After being used for decades, in 2011 the FDA reduced the dose of Zolpidem from 10 mg to 5 mg for women following reports of side effects, especially driving problems the day after use, and a study highlighting the differences between men and women in absorption rates and extent. Specifically, the immediate-release zolpidem has an absorption rate that is 45% higher in women compared to men, while for the extended-release formulation, the difference is between 50% and 70%. In fact, zolpidem clearance in women is, on average, 35% lower than in men. This means that women tend to eliminate zolpidem more slowly than men. In general, women tend to be more sensitive to the effects of sedative drugs.

Additionally, not only female hormones but also testosterone can modify the drug’s activity. When testosterone is present in higher amounts, the activity of zolpidem may be stimulated, while lower levels, as seen in women, can cause a decrease in enzyme activity.
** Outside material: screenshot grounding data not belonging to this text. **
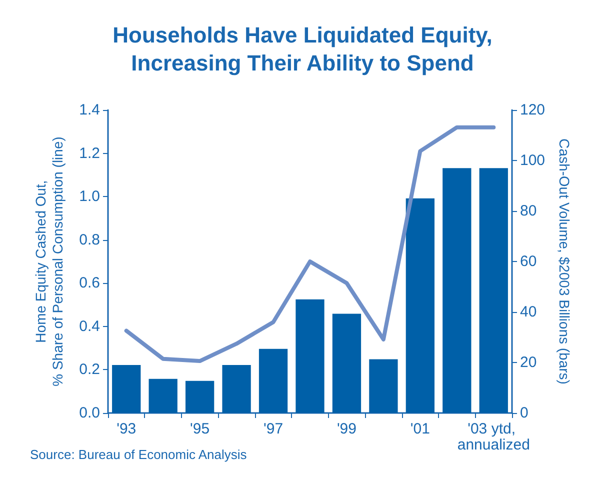  I want to click on y-tick-label: 1.0, so click(90, 197).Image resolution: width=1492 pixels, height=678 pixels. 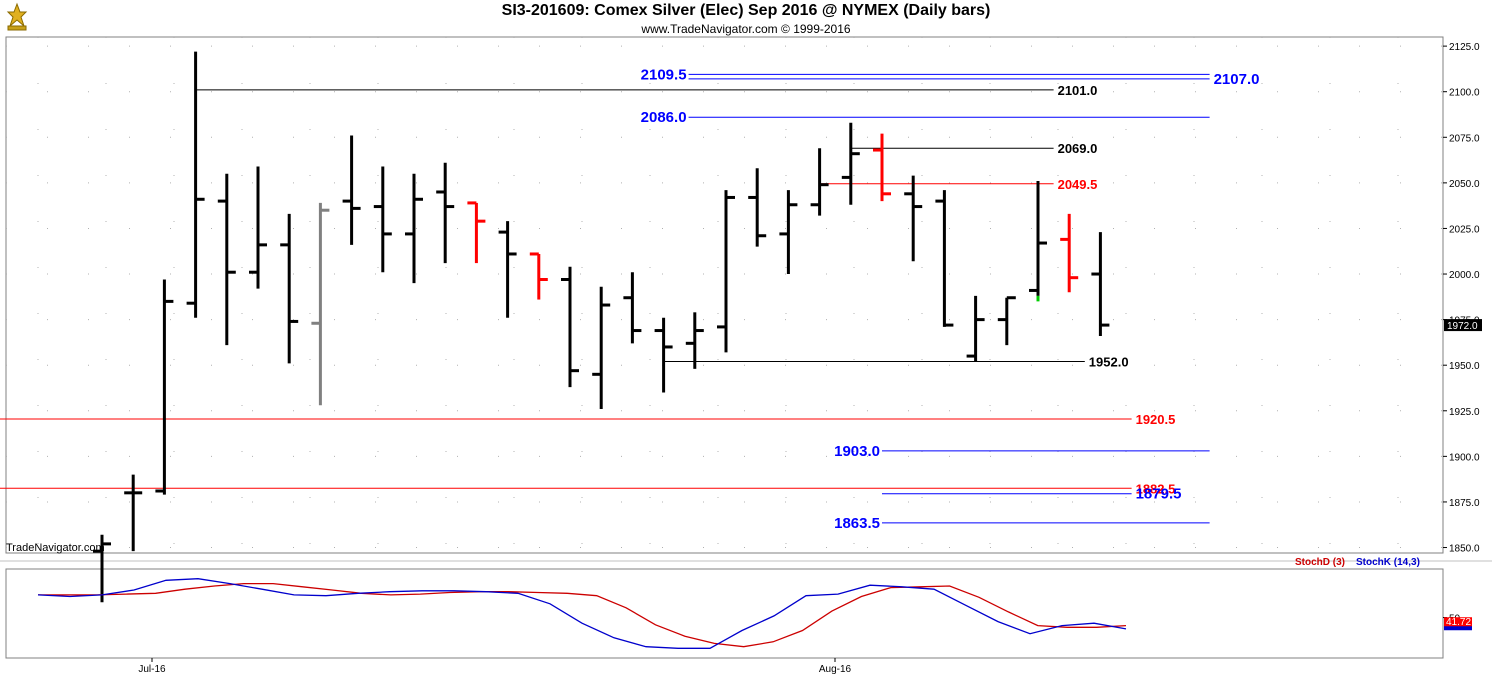 I want to click on stochastic-panel-frame, so click(x=724, y=614).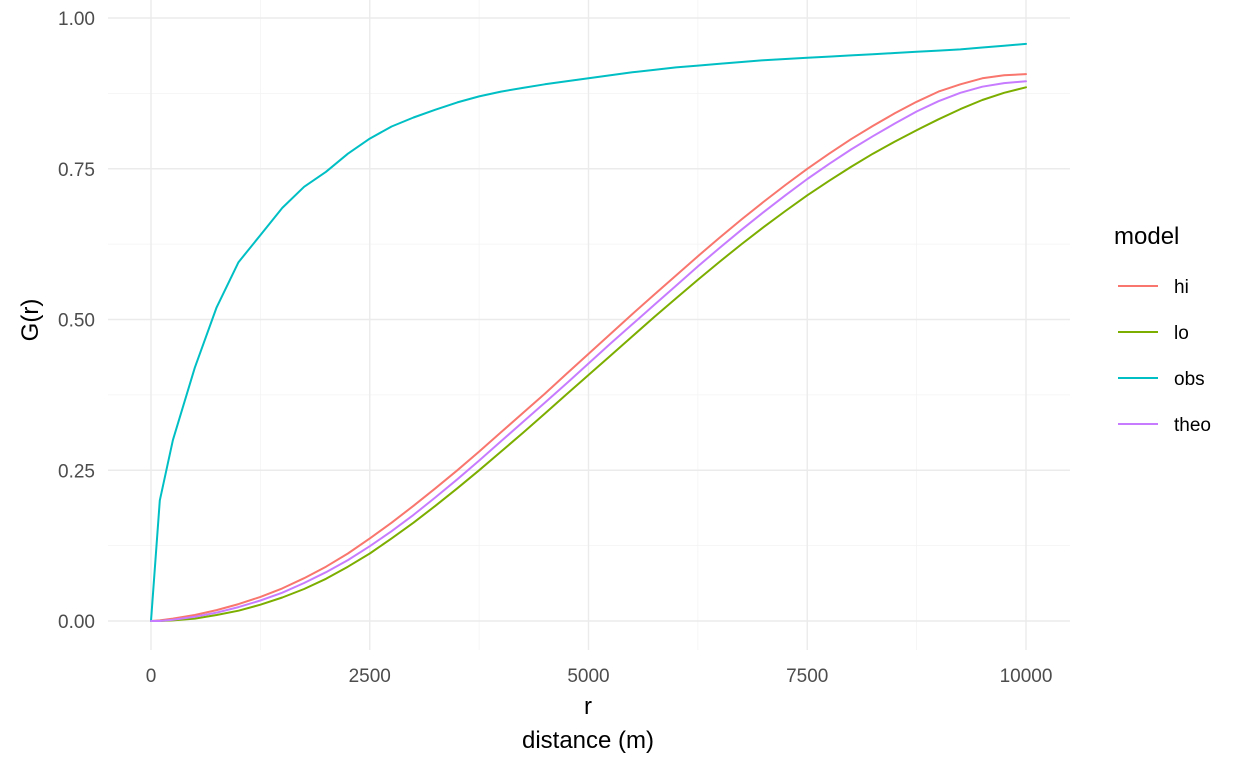  Describe the element at coordinates (1182, 334) in the screenshot. I see `legend-label-lo: lo` at that location. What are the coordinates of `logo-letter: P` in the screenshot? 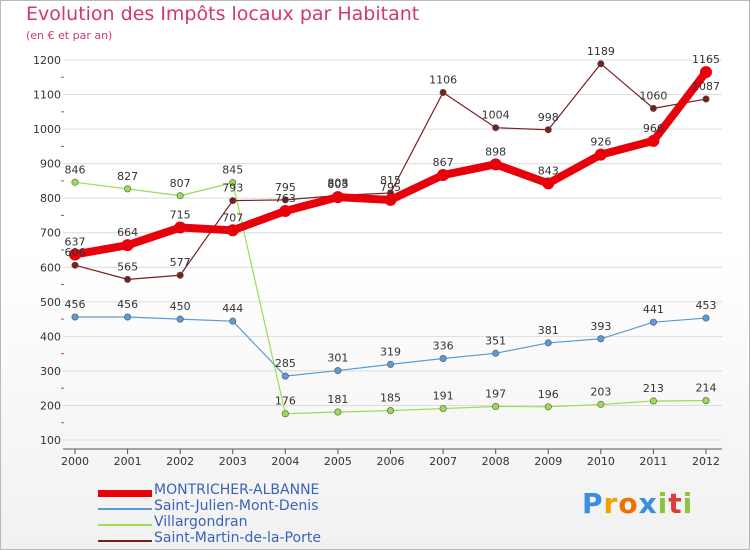 It's located at (593, 504).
This was confirmed by a study in which castrated male rats showed pharmacokinetics similar to that of females, providing further evidence suggesting that zolpidem pharmacokinetics are driven by androgens.

During pregnancy, zolpidem may cause withdrawal symptoms in the newborn. Moreover, the female population is more prone to daytime sedation, risking impairment of driving ability.

Other relevant points:

• Women metabolize zolpidem more slowly than men due to differences in liver enzyme activity, leading to higher drug levels in the blood and a longer duration of effect.

• Higher zolpidem levels in the blood increase the risk of side effects such as:

  • Drowsiness or sedation the next day, which can impair activities like driving.

  • Dizziness and confusion.

  • Increased sensitivity to cognitive and psychomotor damage.

Other specific effects that may occur in the female population:

• Zolpidem can cross the placenta, and maternal use during the third trimester or labor may cause respiratory depression and sedation in newborns.

• Zolpidem is excreted in breast milk. Some reports highlight excessive sedation in breastfed newborns.

• Fluctuations in estrogen and progesterone can affect the pharmacodynamics and pharmacokinetics of zolpidem in women, making its biological response variable depending on the phases of the hormonal cycle.